Pixel coordinate grounding data
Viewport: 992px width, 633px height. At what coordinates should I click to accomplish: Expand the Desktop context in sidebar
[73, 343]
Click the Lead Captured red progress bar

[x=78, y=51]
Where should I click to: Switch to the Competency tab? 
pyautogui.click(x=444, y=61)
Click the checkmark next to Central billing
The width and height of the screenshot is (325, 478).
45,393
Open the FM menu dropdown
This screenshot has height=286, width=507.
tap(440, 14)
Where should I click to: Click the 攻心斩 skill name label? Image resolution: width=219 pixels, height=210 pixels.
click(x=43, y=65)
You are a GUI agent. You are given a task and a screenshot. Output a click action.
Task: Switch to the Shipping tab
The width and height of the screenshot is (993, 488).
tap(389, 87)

What the task requires: Reproduce the data. Keep it exact.

Task response:
Viewport: 992px width, 633px height. At what coordinates should I click to accomplish: Expand the Desktop context in sidebar
[73, 343]
Click the Lead Captured red progress bar

[x=78, y=51]
Where should I click to: Switch to the Competency tab? 
pyautogui.click(x=444, y=61)
Click the checkmark next to Central billing
The width and height of the screenshot is (325, 478).
45,393
Open the FM menu dropdown
This screenshot has height=286, width=507.
tap(440, 14)
Where should I click to: Click the 攻心斩 skill name label? Image resolution: width=219 pixels, height=210 pixels.
click(x=43, y=65)
You are a GUI agent. You are given a task and a screenshot. Output a click action.
Task: Switch to the Shipping tab
The width and height of the screenshot is (993, 488).
tap(389, 87)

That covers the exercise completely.